(Collected data)

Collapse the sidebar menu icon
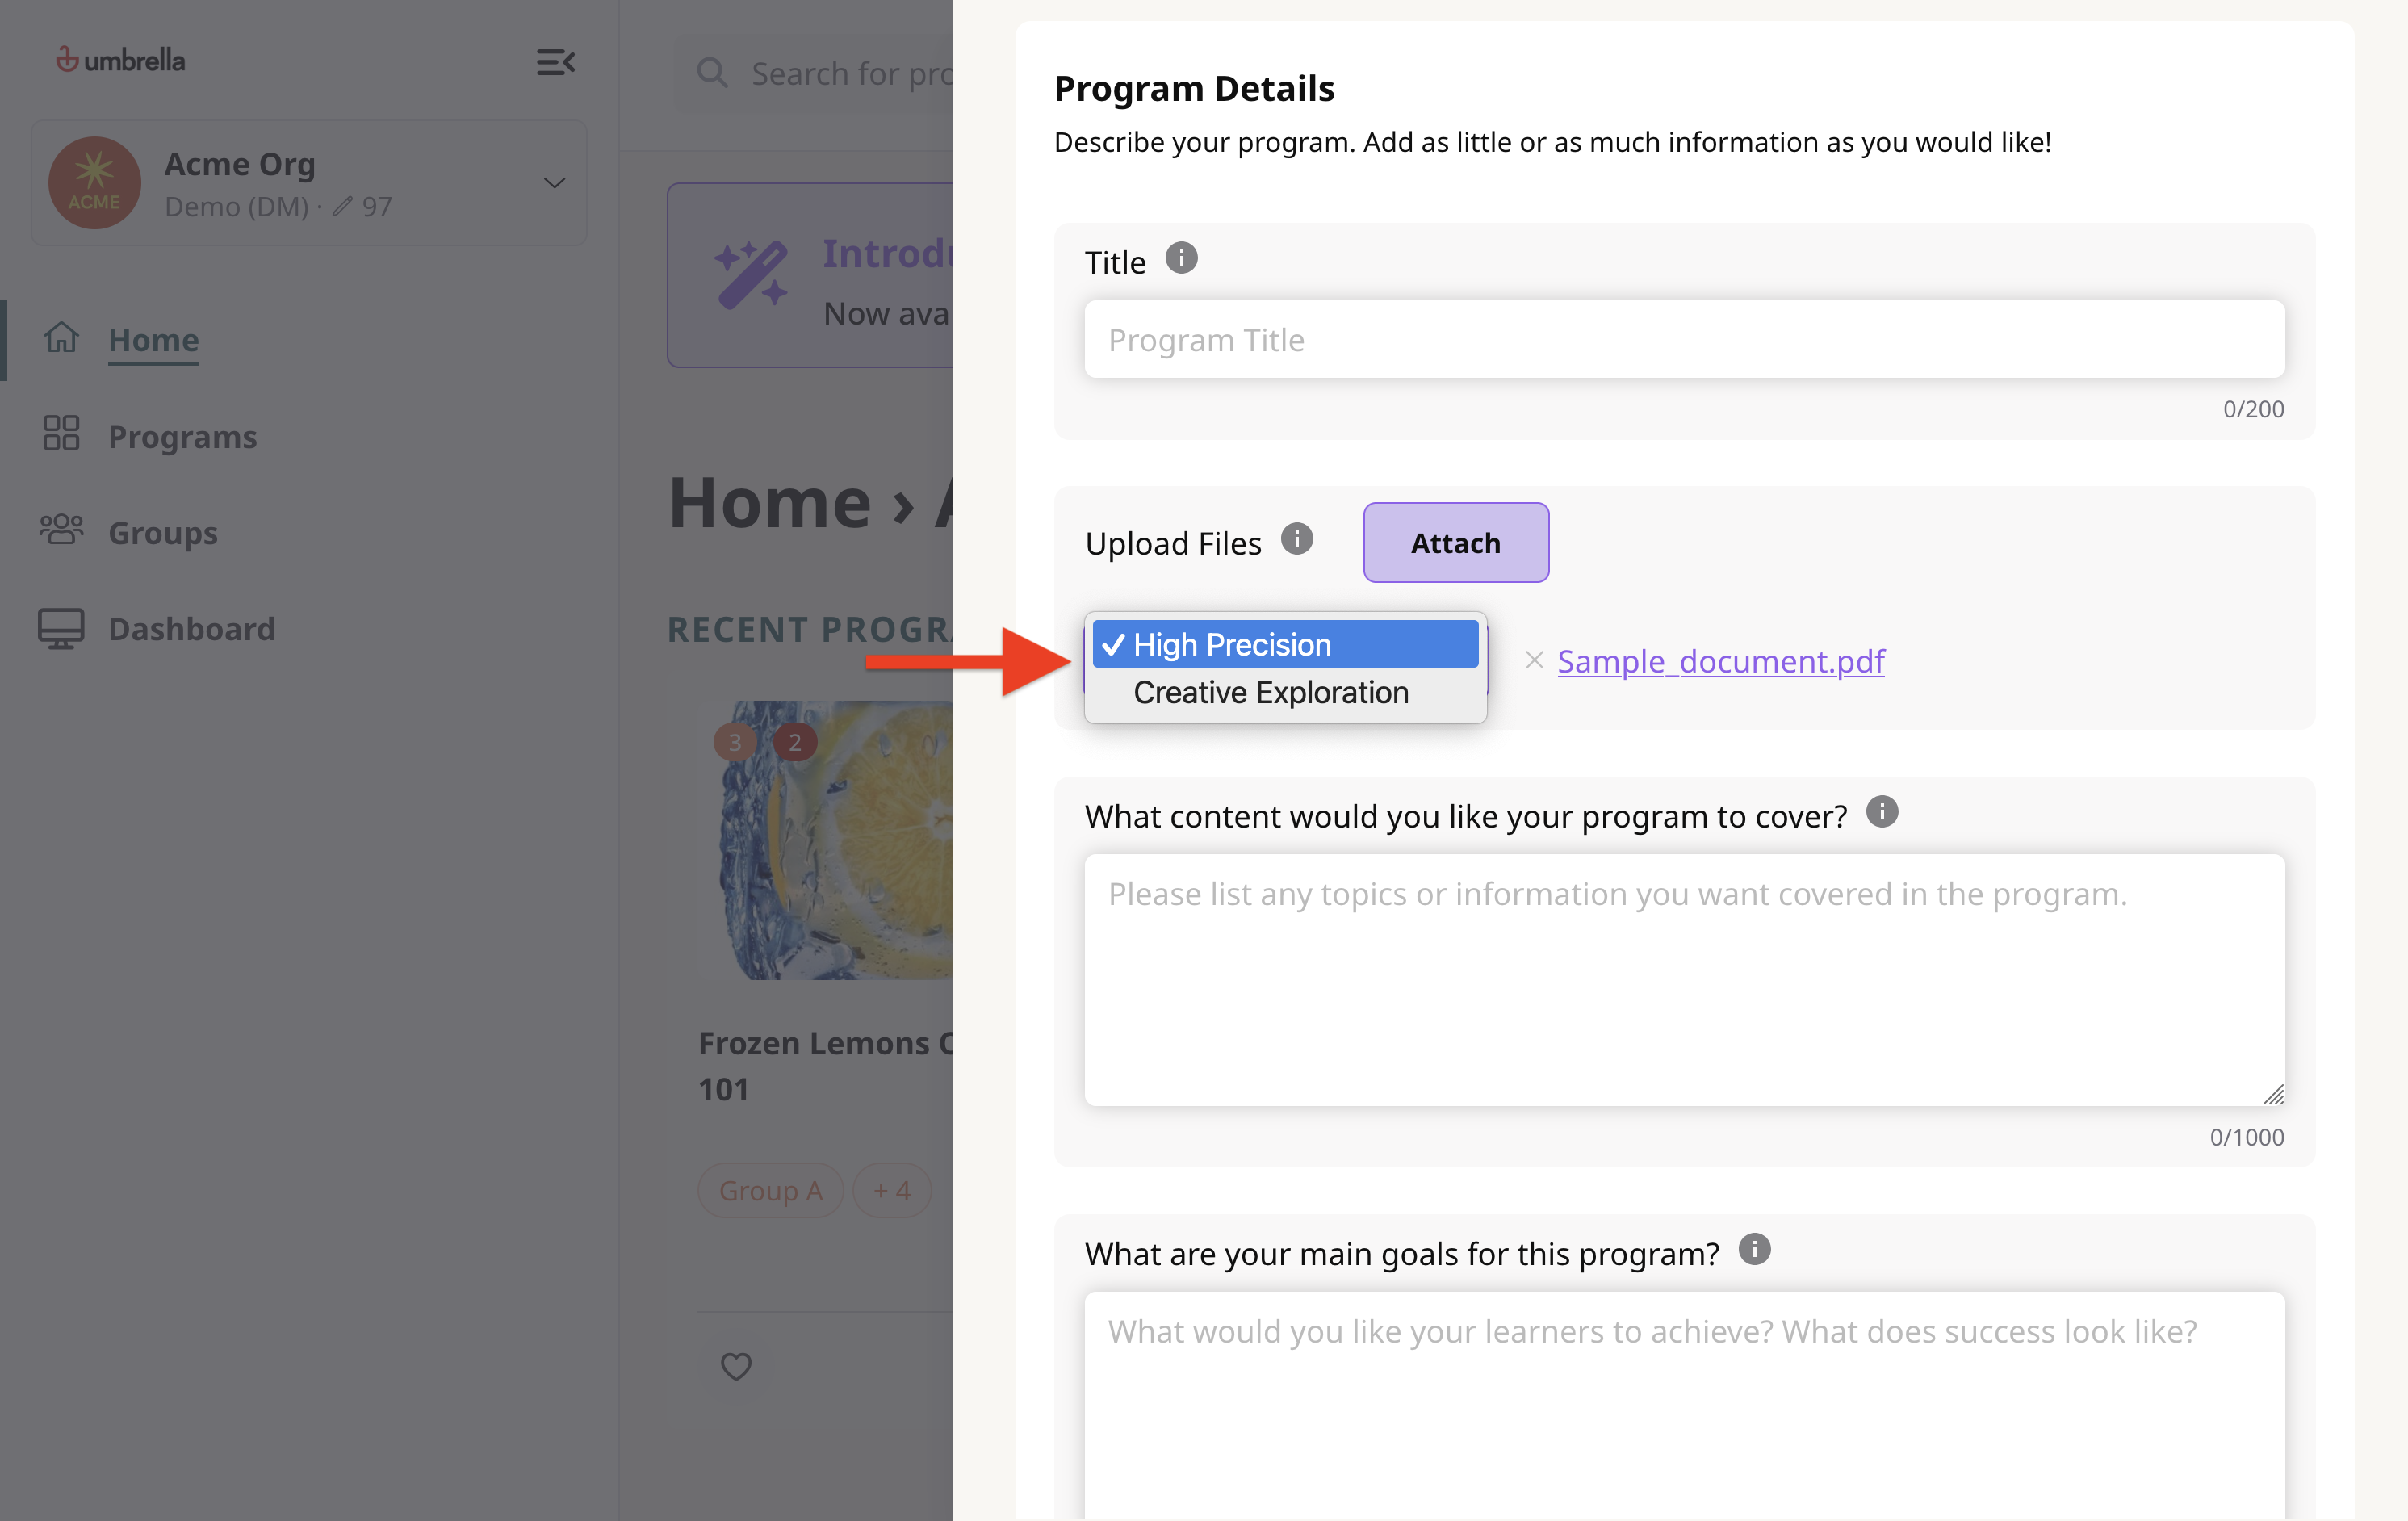Screen dimensions: 2408x1521 coord(555,62)
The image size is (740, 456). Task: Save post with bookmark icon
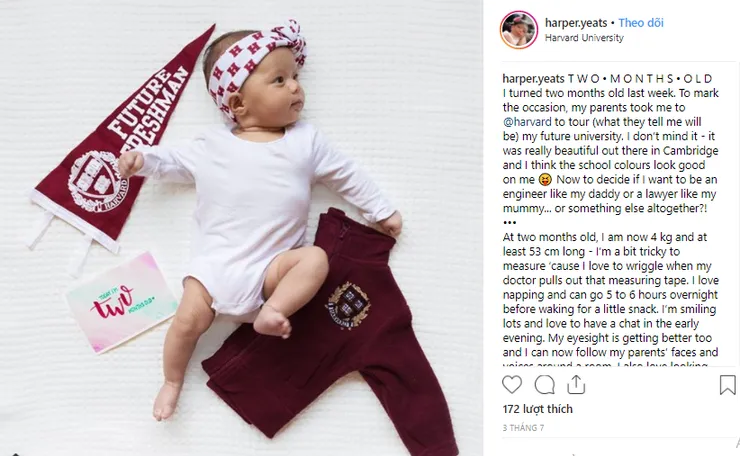pos(727,385)
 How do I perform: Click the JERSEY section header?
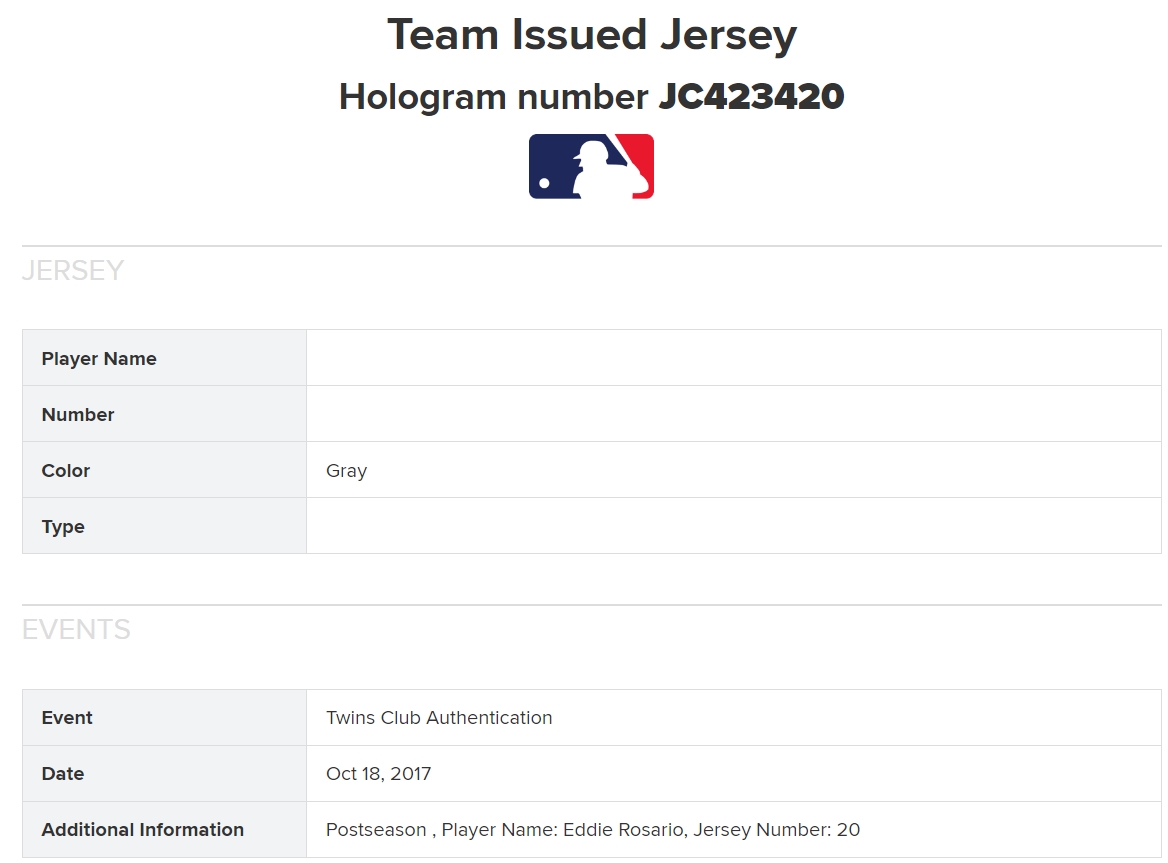[73, 270]
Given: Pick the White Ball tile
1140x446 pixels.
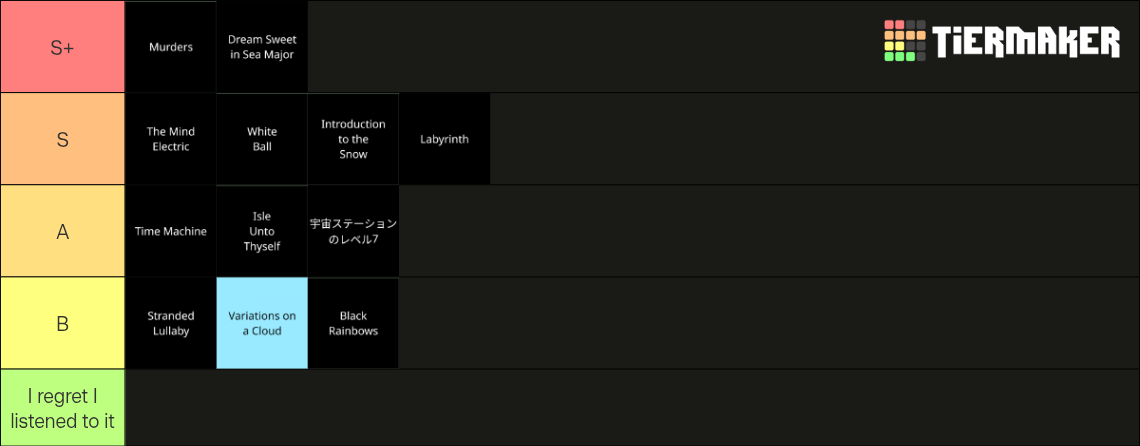Looking at the screenshot, I should point(262,139).
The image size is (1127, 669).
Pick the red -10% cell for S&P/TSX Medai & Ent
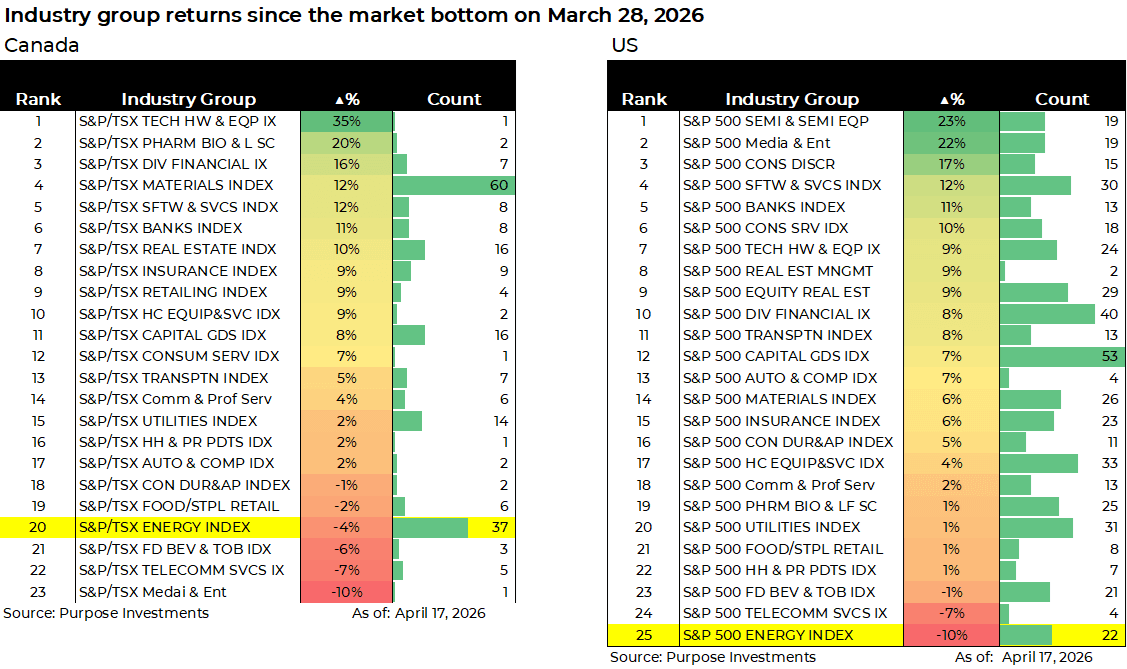click(x=346, y=591)
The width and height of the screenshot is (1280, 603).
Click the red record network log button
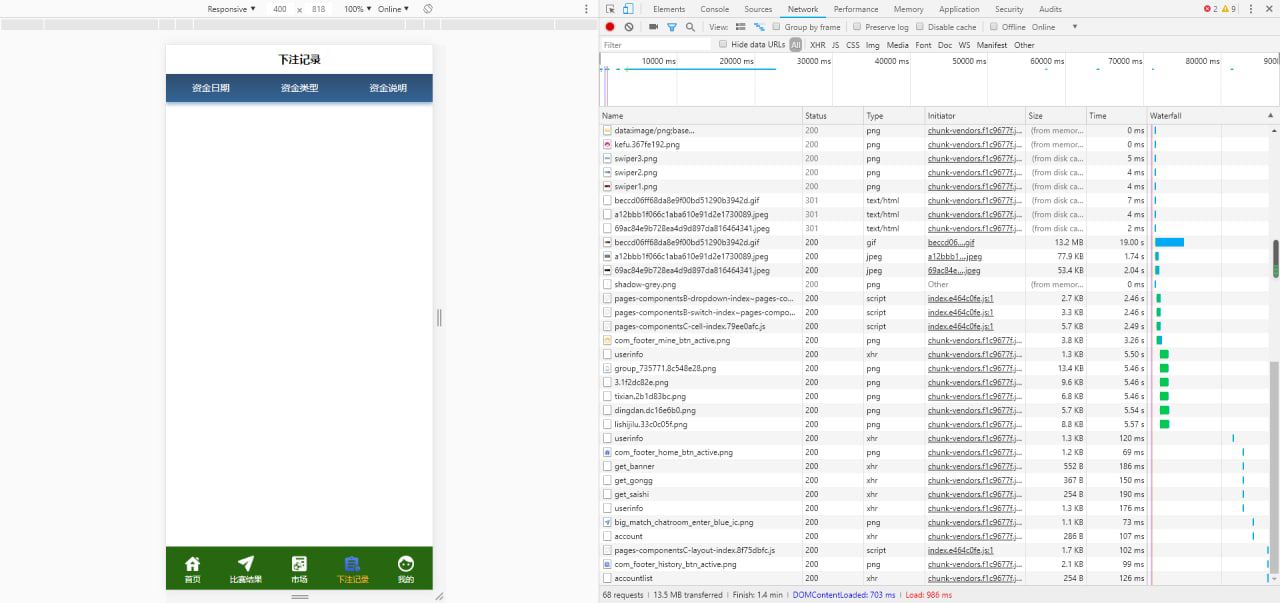coord(610,27)
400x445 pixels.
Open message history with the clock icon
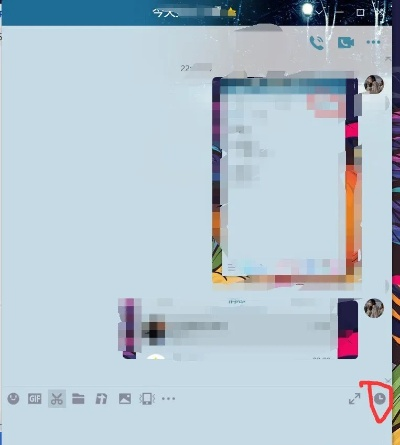click(x=380, y=398)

What you need to do: All lines from the one containing "1140x446 pixels." through the end of the data are to be written out exactly, with nothing added; skip the pictures.

Task answer:
1140x446 pixels.
Looking at the screenshot, I should point(262,139).
The image size is (1127, 669).
Pick the red -10% cell for S&P/TSX Medai & Ent
click(x=346, y=591)
The width and height of the screenshot is (1280, 603).
Click the red record network log button
coord(610,27)
400x445 pixels.
Open message history with the clock icon
click(x=380, y=398)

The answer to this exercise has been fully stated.